## AIM
Express the lines below as a JSON list of strings, one string per line. Start with the line that contains "You are a GUI" and go on through the line that contains "tap(850, 235)". Skip blank lines and leave the pictures out.
--- Begin DATASET EXTRACT ---
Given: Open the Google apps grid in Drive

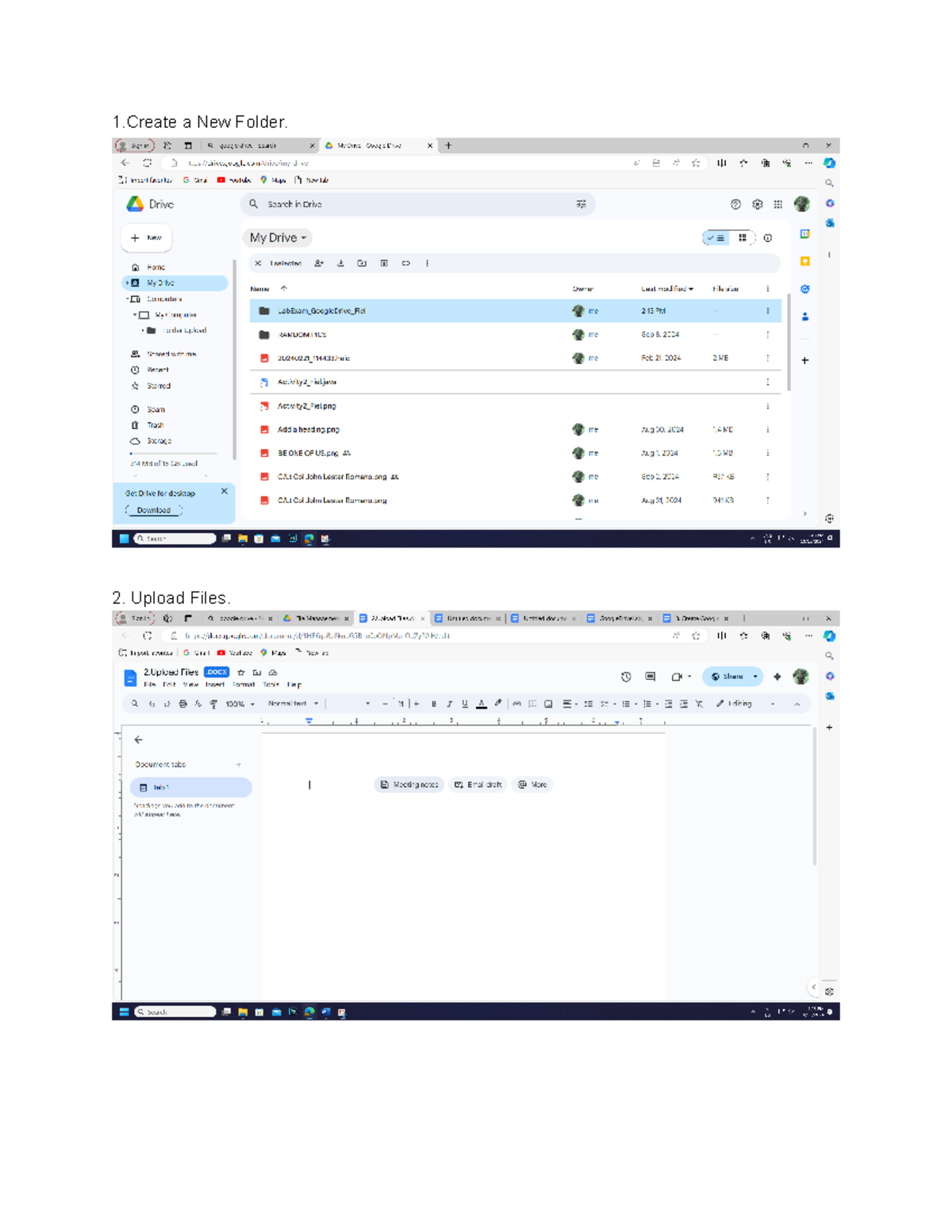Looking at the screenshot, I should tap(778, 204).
--- End DATASET EXTRACT ---
--- Begin DATASET EXTRACT ---
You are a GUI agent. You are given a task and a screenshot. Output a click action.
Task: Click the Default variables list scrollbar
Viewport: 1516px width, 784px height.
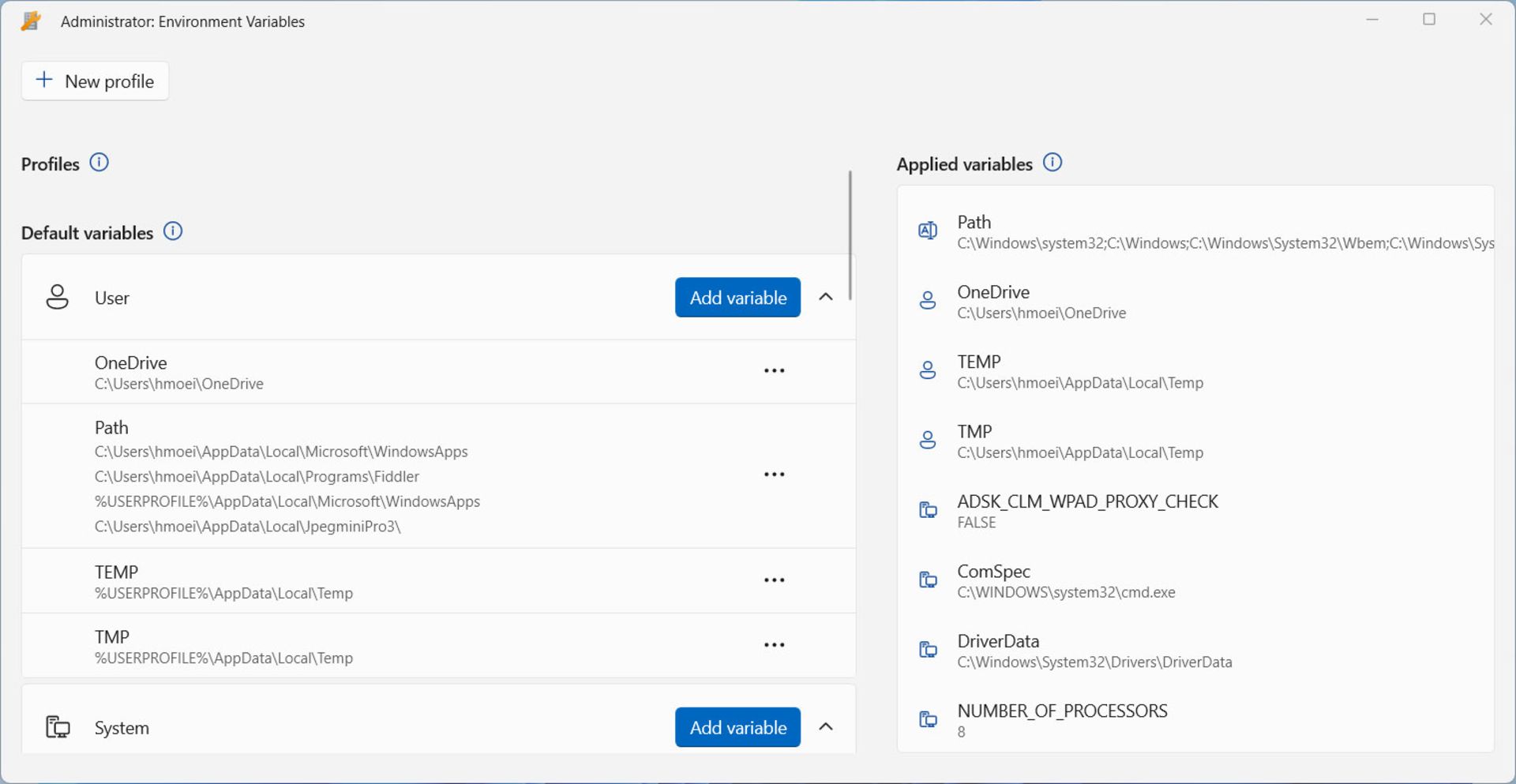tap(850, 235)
--- End DATASET EXTRACT ---
--- Begin DATASET EXTRACT ---
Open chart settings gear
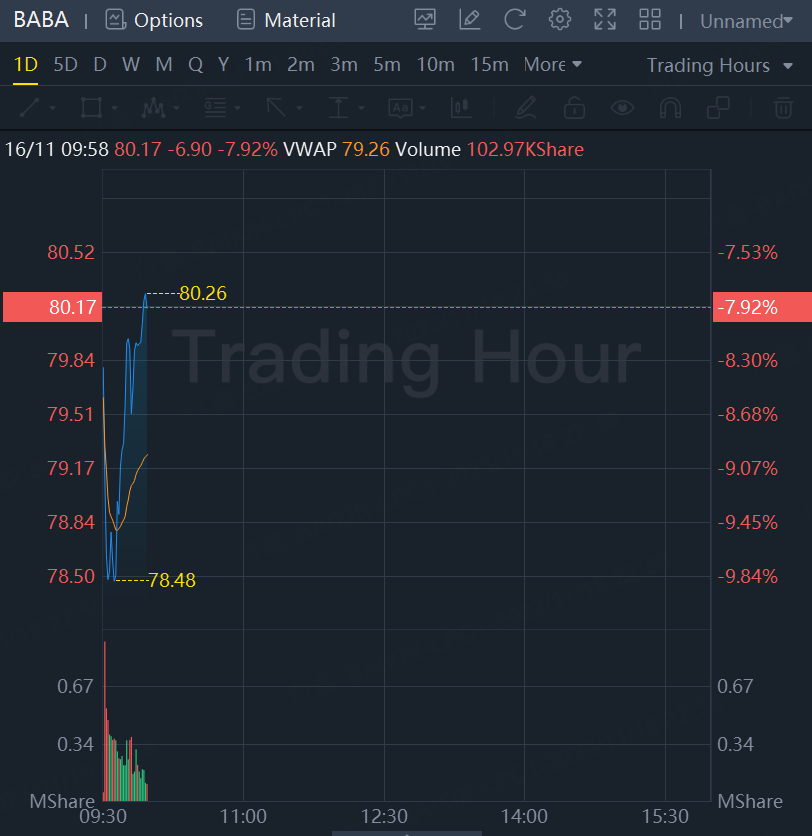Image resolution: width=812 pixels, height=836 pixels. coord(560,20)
--- End DATASET EXTRACT ---
## SOLUTION TO THE PROBLEM
[
  "You are a GUI agent. You are given a task and a screenshot. Output a click action.",
  "Task: Click the Default variables list scrollbar",
  "Viewport: 1516px width, 784px height.",
  "tap(850, 235)"
]